> **Work to be completed**:
Go over the data below line by line, and state how many lines contain the string "computer". Give the number only.

(Records from a collection)
|---|

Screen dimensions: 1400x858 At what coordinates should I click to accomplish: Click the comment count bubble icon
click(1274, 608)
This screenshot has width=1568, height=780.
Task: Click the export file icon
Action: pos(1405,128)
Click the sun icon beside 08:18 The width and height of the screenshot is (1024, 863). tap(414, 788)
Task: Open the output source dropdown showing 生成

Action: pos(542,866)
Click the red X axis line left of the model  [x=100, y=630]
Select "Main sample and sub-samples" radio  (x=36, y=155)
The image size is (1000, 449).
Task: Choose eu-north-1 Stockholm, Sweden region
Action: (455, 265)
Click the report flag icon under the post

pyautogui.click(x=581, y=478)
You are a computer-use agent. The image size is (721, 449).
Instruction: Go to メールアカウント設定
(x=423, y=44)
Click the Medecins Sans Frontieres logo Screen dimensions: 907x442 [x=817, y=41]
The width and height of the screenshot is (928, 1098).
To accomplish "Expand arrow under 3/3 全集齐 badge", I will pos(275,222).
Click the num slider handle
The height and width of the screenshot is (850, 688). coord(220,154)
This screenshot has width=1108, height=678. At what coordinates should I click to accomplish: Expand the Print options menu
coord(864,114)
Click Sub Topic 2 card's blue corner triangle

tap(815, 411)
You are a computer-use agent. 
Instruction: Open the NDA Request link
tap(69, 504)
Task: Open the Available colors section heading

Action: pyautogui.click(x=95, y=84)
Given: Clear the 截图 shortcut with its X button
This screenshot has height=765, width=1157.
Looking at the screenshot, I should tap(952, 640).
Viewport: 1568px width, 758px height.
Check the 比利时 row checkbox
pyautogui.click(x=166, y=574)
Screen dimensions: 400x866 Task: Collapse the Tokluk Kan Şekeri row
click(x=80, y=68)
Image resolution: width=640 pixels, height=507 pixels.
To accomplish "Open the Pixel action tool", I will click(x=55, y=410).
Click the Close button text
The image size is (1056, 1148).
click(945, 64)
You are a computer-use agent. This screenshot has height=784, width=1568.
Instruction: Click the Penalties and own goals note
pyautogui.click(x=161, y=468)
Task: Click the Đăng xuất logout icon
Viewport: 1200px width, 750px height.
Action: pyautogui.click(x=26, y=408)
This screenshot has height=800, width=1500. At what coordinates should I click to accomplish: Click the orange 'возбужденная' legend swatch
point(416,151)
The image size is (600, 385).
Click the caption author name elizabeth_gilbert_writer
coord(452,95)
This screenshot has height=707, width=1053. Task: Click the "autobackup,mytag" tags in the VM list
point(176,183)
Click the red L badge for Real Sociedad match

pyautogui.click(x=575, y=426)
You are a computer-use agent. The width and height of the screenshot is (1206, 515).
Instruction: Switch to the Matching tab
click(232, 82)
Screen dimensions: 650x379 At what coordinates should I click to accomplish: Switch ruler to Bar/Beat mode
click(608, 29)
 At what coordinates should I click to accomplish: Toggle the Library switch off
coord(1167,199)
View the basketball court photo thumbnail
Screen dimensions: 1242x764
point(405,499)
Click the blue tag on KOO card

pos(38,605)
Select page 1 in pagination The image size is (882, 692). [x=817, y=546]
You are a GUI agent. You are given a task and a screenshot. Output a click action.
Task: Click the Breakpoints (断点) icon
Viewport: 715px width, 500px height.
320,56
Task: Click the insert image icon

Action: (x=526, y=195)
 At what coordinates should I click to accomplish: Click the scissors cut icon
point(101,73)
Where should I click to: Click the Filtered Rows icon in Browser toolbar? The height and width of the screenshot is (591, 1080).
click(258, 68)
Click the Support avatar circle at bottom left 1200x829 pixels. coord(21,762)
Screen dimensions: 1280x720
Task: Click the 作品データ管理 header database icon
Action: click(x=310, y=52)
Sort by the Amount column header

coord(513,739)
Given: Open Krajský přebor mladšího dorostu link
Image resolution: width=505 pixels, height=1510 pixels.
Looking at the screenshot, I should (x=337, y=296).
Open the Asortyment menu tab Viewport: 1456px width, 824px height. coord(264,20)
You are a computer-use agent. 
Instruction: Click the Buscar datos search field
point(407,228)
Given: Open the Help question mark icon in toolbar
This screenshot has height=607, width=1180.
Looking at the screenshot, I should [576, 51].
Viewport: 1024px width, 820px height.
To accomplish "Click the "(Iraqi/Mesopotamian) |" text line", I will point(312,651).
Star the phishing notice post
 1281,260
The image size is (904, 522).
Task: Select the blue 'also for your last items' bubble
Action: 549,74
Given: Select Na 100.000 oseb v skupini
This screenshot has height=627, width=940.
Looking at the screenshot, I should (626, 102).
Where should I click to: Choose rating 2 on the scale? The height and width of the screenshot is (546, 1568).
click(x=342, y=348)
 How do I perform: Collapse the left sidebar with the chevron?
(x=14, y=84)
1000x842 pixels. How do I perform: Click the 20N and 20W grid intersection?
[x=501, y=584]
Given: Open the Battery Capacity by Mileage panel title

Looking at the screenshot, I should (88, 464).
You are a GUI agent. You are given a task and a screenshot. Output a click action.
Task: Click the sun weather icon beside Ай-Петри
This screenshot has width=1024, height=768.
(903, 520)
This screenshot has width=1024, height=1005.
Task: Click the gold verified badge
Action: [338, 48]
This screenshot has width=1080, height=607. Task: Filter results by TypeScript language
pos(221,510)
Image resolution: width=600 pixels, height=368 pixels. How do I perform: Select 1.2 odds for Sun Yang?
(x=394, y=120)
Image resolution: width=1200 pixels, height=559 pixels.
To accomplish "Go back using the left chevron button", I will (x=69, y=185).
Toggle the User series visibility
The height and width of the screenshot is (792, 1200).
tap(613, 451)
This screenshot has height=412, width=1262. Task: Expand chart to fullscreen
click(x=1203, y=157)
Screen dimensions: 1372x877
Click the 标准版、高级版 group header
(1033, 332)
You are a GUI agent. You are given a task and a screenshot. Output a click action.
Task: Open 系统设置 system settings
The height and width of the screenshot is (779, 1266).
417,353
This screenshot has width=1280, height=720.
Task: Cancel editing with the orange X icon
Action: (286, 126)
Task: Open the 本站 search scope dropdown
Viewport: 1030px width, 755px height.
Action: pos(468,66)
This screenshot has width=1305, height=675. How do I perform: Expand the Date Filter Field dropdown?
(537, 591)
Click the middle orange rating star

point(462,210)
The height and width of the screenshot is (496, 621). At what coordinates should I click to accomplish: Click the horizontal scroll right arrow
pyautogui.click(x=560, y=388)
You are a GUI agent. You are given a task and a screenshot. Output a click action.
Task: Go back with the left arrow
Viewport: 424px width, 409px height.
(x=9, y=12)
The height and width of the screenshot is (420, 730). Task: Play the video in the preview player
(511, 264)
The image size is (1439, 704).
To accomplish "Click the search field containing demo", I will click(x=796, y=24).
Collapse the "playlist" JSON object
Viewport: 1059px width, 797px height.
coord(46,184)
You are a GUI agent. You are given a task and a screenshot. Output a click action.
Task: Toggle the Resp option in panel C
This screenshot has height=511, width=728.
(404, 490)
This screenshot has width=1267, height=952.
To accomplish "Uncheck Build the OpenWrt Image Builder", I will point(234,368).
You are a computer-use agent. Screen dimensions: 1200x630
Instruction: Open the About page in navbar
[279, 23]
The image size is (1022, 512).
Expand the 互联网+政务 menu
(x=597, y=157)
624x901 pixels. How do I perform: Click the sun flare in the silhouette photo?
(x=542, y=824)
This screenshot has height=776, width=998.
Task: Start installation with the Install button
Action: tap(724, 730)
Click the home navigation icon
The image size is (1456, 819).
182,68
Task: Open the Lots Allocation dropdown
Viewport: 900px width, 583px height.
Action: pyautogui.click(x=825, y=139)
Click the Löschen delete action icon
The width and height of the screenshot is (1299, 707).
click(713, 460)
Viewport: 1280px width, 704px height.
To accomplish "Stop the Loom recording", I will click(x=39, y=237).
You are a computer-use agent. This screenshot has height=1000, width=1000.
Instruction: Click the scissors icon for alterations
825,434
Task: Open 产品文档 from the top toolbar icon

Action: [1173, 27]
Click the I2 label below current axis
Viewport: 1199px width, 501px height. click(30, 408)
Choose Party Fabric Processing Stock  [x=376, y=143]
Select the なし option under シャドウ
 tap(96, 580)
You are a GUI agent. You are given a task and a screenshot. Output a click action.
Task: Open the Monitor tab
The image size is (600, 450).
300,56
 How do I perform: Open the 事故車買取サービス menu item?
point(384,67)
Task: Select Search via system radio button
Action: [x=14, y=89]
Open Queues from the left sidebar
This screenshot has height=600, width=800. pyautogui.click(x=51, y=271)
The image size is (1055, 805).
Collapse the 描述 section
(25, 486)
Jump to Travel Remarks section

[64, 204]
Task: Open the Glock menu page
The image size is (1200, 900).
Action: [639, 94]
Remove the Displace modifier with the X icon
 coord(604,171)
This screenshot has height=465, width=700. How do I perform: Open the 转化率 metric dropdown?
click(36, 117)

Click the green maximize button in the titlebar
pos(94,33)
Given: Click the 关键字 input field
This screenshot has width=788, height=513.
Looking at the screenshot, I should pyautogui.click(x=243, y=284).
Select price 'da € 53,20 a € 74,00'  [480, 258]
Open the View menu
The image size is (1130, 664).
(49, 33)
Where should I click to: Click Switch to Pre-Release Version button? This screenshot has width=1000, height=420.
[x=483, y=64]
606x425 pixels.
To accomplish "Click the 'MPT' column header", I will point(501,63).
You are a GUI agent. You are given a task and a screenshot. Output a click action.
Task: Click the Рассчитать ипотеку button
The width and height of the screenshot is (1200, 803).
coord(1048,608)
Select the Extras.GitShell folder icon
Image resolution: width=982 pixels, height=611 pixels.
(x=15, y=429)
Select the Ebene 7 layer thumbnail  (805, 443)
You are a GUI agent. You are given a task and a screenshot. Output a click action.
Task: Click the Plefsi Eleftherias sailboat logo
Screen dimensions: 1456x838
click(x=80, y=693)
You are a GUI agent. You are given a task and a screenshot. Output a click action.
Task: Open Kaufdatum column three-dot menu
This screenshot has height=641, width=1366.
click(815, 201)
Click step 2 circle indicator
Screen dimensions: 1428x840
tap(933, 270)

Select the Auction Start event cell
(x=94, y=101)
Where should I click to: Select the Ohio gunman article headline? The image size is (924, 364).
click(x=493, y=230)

|---|

> **Answer section**:
7